- Published on
Ingress Controller High Availability and Scaling
- Authors

- Name
- Youngju Kim
- @fjvbn20031
- Introduction
- HA Topology: DaemonSet vs Deployment + HPA
- HA per Exposure Method
- Graceful Drain and Zero-Downtime Deploys
- Minimizing Reload Impact
- Leader Election
- Multi-AZ Spread
- Large-Scale Ingress Object Performance
- Resource Sizing and Load Testing
- Failure Scenarios and Responses
- HA in the Gateway API Era
- Conclusion
- References
Introduction
The Ingress controller is the single point of entry to your cluster. If the entry point dies, every service behind it — no matter how healthy — looks like a total outage from the outside. That is why controller high availability (HA) is not a "nice to have" but a precondition of operations.
HA is not merely "we bumped replicas to 2." Connections in flight must not be cut when the controller reloads, traffic must drain gracefully when a Pod terminates, and traffic must keep flowing even if an entire node or AZ disappears. On top of that, it must scale automatically as traffic grows, and the controller must hold up even as ingress objects swell into the thousands.
Using ingress-nginx as the reference, this article covers HA topology choices, availability per exposure method, graceful drain and zero-downtime deploys, minimizing reload impact, leader election, multi-AZ spread, performance in large-scale ingress environments, resource sizing, load-testing methods, and failure scenarios — all from an operations perspective. As of 2026 the Ingress API is frozen and Gateway API is the successor standard, so we close with how HA design carries over to Gateway API.

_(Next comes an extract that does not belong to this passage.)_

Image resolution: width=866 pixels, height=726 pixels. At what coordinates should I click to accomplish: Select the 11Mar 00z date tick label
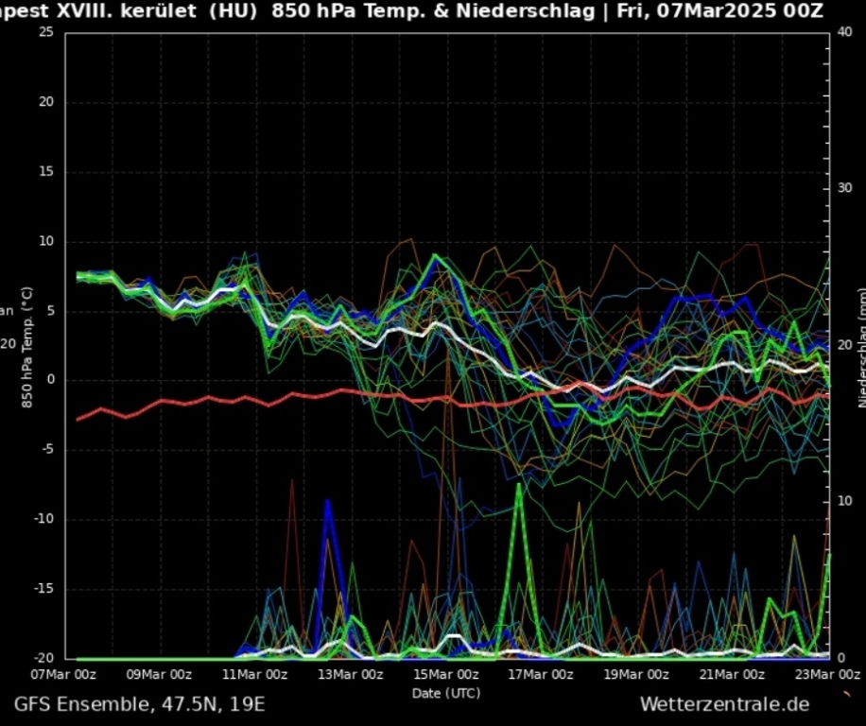click(254, 674)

HA Topology: DaemonSet vs Deployment + HPA
How you place the controller is the first fork in the road. There are two mainstream patterns.

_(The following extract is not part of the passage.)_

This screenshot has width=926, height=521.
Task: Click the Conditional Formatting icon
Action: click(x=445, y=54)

| Aspect | Deployment + HPA | DaemonSet |
|---|---|---|
| Placement | N replicas on arbitrary nodes | One per (or labeled) node |
| Scaling | HPA auto-adjusts replicas | Tied to node count |
| Fits exposure | cloud LoadBalancer Service | hostNetwork/hostPort |
| Suited for | Most cloud environments | Bare metal, edge, node=capacity |
| Resource efficiency | Elastic to load | Fixed cost per node |
The default choice in cloud environments is Deployment + HPA. A cloud LoadBalancer receives traffic and distributes it to nodes, while controller replicas scale up and down with load. On bare metal or edge, where the node itself is the entry point, DaemonSet + hostNetwork is common — the controller directly occupies 80/443 on each node, removing one hop.

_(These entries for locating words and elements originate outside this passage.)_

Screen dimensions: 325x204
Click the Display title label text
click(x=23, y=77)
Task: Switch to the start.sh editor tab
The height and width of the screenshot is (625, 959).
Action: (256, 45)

A baseline Deployment-based HA configuration.
controller:
kind: Deployment
replicaCount: 3
minAvailable: 2
podDisruptionBudget:
enabled: true
minAvailable: 2
topologySpreadConstraints:
- maxSkew: 1
topologyKey: topology.kubernetes.io/zone
whenUnsatisfiable: DoNotSchedule
labelSelector:
matchLabels:
app.kubernetes.io/name: ingress-nginx
affinity:
podAntiAffinity:
requiredDuringSchedulingIgnoredDuringExecution:
- topologyKey: kubernetes.io/hostname
labelSelector:
matchLabels:
app.kubernetes.io/name: ingress-nginx
Three things matter here. (1) A PodDisruptionBudget limits how many Pods can go down at once, guaranteeing minimum availability even during node maintenance. (2) podAntiAffinity spreads replicas across different nodes. (3) topologySpreadConstraints distributes them evenly across AZs as well.
HA per Exposure Method
HA characteristics differ depending on how the controller receives external traffic.
Method A: cloud LoadBalancer Service
[internet] → [cloud LB] → [NodePort] → [controller Pod]
- LB auto-excludes dead nodes via health checks
- externalTrafficPolicy: Local preserves client IP + removes an extra hop
Method B: hostNetwork (DaemonSet)
[internet] → [node IP:80/443] → [controller (host network)]
- removes one hop, lowest latency
- one controller per node, watch for port conflicts
Method C: NodePort + external LB (self-managed)
[internet] → [external LB] → [NodeIP:NodePort] → [controller]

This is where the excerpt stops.